_ACTIVITY_
Using the data below, return the stretch from the line that contains "Given: Click into the Date format field" through the line that contains "is (1366, 586).", both included, exactly as it stands and nothing beyond it.

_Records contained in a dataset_
%%

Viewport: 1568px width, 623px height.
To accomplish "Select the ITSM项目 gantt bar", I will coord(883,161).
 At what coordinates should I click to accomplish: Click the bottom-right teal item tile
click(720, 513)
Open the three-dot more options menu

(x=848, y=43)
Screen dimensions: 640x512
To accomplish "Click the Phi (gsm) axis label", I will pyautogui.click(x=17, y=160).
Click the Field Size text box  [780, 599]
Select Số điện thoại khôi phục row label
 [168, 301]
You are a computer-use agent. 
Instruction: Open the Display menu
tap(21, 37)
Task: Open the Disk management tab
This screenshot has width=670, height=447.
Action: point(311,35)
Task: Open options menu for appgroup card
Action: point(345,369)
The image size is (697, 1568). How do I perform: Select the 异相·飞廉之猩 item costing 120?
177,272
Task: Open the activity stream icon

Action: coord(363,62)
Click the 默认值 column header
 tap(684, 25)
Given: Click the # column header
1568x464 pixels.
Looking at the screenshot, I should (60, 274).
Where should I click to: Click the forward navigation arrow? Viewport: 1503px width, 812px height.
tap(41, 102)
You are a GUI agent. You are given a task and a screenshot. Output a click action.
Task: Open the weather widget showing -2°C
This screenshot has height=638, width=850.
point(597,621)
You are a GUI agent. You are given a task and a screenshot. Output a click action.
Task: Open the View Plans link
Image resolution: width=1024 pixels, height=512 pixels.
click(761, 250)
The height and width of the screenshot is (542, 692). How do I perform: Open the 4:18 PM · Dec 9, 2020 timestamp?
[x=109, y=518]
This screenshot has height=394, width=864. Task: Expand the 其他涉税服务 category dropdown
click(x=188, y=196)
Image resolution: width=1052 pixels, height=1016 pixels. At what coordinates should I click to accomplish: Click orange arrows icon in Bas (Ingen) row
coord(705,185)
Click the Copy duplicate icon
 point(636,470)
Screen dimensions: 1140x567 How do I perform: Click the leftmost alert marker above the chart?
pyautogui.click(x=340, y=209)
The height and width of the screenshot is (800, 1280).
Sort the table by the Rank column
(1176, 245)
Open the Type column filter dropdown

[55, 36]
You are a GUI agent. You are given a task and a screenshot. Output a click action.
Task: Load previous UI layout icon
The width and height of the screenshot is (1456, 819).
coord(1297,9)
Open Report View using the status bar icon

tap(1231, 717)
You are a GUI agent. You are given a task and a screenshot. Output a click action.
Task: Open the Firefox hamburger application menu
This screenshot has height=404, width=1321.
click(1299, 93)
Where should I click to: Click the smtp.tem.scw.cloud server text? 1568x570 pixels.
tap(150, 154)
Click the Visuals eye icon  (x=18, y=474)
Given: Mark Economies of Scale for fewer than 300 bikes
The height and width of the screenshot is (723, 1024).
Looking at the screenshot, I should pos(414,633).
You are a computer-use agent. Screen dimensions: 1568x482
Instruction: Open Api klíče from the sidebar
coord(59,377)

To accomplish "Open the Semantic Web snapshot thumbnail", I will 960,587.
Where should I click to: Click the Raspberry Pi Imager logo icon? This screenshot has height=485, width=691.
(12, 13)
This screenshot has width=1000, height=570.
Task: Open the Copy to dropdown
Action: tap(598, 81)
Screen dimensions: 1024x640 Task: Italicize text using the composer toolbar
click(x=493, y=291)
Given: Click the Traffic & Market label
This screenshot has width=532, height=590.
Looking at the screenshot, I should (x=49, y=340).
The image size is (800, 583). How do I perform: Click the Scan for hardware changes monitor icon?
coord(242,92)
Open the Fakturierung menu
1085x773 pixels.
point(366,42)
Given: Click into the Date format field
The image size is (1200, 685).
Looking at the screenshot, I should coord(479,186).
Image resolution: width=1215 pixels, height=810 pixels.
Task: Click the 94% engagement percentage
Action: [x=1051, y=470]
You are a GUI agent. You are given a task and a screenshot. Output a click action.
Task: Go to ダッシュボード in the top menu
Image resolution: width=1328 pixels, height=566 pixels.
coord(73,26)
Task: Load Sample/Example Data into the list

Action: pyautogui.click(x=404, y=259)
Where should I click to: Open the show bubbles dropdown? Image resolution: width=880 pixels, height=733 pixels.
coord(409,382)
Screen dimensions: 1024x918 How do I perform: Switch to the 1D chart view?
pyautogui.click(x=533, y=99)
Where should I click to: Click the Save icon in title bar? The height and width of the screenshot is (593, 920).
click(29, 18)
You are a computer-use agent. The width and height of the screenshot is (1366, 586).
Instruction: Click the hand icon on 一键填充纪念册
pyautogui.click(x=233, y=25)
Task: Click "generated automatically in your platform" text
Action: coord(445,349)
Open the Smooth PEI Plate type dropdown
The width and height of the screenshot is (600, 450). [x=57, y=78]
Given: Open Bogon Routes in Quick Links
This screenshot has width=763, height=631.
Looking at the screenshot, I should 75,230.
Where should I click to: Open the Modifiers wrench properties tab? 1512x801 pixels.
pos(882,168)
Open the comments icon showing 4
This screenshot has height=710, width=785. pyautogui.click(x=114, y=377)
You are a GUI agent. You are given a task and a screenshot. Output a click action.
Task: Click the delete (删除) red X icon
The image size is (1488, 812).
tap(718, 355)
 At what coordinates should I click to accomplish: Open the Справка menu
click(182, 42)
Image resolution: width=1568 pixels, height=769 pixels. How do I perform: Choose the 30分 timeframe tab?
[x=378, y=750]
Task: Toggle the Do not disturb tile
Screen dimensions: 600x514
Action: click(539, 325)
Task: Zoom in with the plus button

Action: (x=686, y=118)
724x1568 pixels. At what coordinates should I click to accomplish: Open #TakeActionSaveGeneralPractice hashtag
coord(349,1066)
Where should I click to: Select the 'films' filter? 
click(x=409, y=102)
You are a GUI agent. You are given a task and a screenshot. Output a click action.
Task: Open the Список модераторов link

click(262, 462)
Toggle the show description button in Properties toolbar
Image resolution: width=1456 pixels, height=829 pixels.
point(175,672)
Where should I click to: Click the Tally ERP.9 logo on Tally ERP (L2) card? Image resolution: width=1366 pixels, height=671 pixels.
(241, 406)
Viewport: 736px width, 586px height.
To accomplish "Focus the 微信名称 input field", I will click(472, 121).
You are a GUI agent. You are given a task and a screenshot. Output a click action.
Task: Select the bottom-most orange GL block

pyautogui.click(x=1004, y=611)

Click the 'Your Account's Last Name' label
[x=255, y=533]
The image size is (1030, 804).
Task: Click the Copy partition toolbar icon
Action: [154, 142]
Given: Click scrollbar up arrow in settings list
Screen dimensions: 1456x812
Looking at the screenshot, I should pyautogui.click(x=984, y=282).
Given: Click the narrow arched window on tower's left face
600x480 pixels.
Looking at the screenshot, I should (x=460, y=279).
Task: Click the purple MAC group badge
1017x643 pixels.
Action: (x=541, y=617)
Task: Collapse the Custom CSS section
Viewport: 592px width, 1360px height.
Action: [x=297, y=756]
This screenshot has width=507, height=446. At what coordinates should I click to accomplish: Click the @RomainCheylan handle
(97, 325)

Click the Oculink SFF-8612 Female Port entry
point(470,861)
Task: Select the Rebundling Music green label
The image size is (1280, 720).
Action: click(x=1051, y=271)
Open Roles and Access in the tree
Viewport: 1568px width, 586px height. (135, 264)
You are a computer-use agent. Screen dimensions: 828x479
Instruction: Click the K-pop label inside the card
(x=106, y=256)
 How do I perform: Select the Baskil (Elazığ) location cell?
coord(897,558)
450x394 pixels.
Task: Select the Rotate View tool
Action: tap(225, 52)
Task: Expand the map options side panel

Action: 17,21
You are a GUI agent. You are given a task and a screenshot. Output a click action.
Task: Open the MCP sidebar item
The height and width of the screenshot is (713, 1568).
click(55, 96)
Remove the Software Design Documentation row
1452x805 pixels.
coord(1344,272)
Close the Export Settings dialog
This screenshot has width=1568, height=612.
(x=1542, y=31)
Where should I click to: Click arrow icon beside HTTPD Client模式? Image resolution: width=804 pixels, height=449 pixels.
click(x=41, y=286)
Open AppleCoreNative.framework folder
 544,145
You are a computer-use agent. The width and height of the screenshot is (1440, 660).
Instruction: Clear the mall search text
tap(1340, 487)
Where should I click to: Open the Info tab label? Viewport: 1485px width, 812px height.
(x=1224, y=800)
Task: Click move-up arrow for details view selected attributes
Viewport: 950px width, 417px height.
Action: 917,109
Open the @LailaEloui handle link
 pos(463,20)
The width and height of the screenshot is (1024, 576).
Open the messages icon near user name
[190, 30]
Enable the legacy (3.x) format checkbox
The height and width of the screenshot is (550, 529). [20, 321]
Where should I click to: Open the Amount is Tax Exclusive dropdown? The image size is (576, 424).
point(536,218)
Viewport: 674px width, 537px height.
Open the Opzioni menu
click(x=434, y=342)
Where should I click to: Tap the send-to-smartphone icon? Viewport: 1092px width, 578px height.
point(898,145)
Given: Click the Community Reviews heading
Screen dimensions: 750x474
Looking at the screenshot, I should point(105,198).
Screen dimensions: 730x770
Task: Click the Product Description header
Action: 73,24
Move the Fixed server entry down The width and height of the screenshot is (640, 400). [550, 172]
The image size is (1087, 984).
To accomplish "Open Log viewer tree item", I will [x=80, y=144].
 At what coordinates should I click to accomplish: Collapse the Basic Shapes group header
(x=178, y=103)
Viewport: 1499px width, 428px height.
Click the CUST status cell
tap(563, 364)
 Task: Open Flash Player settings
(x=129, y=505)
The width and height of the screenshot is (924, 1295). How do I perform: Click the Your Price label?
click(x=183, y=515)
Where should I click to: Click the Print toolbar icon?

%%

_ANSWER FOR THIS EXERCISE_
Given: Click into the Date format field
The image size is (1200, 685).
Looking at the screenshot, I should coord(479,186).
Image resolution: width=1215 pixels, height=810 pixels.
Task: Click the 94% engagement percentage
Action: [x=1051, y=470]
You are a GUI agent. You are given a task and a screenshot. Output a click action.
Task: Go to ダッシュボード in the top menu
Image resolution: width=1328 pixels, height=566 pixels.
coord(73,26)
Task: Load Sample/Example Data into the list

Action: pyautogui.click(x=404, y=259)
Where should I click to: Open the show bubbles dropdown? Image resolution: width=880 pixels, height=733 pixels.
coord(409,382)
Screen dimensions: 1024x918 How do I perform: Switch to the 1D chart view?
pyautogui.click(x=533, y=99)
Where should I click to: Click the Save icon in title bar? The height and width of the screenshot is (593, 920).
click(29, 18)
You are a computer-use agent. The width and height of the screenshot is (1366, 586).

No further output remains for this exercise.